(Extracted records)

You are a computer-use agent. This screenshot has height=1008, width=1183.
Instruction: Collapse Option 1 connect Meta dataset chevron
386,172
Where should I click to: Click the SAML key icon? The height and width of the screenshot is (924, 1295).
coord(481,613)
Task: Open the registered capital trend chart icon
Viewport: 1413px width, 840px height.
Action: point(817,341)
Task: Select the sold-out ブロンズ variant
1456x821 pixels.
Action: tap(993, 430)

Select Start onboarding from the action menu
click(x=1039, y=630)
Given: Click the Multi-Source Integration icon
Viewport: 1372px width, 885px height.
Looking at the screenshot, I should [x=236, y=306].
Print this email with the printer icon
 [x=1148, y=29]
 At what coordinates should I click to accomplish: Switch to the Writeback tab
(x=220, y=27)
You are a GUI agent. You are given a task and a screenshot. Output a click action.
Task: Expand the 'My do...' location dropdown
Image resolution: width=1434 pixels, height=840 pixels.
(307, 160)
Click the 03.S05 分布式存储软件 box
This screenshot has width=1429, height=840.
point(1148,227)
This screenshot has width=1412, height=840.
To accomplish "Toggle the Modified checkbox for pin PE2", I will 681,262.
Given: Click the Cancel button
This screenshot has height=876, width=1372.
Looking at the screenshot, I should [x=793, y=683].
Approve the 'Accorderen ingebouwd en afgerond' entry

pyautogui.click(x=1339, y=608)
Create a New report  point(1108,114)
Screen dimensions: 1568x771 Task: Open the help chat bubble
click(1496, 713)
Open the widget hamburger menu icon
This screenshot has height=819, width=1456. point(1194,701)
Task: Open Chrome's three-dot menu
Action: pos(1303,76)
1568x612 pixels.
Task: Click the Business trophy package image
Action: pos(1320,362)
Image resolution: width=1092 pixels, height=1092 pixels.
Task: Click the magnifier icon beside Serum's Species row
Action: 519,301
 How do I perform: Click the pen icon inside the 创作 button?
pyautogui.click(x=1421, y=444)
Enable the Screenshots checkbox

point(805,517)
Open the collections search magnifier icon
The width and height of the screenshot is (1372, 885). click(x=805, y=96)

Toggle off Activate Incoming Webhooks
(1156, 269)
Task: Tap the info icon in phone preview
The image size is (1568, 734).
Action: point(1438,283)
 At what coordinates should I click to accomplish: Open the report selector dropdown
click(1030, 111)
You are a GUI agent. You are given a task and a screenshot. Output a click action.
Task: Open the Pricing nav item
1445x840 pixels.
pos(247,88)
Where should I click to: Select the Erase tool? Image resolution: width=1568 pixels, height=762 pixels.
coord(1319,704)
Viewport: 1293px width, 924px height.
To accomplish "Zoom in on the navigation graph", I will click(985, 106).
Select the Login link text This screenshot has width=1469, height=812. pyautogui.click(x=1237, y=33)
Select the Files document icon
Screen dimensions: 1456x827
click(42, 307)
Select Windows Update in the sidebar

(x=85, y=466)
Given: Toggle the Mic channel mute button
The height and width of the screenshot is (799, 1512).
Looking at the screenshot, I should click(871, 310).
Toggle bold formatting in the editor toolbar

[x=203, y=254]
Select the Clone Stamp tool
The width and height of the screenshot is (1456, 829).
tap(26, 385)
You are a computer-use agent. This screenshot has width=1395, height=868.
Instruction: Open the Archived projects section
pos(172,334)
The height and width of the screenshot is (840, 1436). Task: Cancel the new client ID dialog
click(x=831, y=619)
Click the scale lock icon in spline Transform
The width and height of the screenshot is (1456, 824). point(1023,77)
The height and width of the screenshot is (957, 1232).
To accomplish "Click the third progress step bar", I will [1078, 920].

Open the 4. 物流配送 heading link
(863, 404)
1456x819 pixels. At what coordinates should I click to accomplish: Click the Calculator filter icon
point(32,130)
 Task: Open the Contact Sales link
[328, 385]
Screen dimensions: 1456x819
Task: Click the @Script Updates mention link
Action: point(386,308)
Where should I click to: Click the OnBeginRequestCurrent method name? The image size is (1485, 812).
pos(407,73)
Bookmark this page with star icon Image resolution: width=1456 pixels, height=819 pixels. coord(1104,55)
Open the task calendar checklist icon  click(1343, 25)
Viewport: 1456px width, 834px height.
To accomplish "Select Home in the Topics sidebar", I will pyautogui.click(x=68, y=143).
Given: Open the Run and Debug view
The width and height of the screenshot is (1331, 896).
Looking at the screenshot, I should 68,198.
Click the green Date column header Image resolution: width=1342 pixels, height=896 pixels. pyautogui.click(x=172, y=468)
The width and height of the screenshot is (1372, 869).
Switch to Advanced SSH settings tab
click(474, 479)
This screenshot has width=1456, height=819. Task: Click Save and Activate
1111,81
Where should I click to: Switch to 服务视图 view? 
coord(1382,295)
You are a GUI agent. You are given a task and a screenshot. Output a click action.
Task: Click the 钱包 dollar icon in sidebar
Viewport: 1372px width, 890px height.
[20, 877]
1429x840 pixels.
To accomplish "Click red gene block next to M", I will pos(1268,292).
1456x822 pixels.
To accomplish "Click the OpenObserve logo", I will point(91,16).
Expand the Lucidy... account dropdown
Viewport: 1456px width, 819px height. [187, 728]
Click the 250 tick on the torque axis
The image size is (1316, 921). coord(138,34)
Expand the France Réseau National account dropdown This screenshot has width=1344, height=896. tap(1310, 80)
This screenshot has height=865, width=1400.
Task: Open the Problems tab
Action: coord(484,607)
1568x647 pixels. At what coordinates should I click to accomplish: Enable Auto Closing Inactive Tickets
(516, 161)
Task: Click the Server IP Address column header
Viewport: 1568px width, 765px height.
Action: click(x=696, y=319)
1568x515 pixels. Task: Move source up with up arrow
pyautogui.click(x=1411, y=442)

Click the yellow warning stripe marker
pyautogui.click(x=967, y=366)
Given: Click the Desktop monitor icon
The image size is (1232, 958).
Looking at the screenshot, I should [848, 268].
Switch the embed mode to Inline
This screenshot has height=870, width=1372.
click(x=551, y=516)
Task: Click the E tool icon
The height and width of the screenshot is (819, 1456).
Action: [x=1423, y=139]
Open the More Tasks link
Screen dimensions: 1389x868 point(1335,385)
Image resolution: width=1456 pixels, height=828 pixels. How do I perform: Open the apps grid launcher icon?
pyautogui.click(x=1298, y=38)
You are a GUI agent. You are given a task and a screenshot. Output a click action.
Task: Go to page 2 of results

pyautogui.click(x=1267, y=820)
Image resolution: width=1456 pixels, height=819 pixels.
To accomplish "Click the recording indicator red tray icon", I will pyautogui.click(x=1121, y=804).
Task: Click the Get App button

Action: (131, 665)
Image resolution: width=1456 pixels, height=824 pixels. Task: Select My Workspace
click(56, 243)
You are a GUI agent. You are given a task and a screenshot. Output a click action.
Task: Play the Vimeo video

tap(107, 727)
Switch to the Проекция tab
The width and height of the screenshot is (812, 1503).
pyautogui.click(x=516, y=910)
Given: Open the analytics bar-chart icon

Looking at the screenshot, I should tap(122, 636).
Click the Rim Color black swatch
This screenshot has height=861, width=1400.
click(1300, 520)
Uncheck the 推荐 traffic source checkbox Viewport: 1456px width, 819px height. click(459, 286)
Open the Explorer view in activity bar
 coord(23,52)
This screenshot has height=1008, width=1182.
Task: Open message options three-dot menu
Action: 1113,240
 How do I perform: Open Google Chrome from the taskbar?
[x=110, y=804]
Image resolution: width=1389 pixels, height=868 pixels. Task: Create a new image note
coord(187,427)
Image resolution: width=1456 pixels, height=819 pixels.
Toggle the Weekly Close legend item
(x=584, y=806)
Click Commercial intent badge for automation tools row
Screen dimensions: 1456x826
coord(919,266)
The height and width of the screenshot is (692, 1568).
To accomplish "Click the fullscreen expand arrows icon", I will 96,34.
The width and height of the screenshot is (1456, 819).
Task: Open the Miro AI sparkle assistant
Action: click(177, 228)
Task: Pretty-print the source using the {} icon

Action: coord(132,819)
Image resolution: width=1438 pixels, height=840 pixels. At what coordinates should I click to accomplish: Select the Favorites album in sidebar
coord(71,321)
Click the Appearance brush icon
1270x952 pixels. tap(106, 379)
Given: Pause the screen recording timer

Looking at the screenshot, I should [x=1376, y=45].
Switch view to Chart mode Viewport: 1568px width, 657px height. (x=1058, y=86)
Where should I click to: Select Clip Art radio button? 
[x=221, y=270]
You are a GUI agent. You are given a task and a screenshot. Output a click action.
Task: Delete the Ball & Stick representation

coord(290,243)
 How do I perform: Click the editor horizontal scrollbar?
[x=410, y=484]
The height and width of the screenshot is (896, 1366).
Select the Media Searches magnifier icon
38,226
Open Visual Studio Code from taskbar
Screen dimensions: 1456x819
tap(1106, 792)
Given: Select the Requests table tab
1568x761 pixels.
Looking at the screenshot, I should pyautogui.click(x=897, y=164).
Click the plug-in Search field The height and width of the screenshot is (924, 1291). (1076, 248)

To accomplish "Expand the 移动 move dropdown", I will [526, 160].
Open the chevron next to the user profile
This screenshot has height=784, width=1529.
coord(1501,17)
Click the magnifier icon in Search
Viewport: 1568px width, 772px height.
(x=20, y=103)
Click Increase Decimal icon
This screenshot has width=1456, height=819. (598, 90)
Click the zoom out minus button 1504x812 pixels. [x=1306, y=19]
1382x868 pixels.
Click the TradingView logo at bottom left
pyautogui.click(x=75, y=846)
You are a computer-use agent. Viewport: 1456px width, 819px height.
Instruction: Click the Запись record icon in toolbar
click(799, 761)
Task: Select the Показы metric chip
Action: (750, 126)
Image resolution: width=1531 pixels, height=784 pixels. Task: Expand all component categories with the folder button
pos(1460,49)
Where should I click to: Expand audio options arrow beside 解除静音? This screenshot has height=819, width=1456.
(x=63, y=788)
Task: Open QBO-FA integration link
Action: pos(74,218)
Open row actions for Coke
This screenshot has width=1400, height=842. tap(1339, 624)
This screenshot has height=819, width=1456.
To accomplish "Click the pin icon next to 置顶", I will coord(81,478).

(What you will do)
Copy the lines from the entries above in which the word "computer" appears.

(Answer to the problem)
You are a computer-use agent. This screenshot has height=1008, width=1183.
You are a computer-use agent. This screenshot has width=1395, height=868.
You are a computer-use agent. Viewport: 1456px width, 819px height.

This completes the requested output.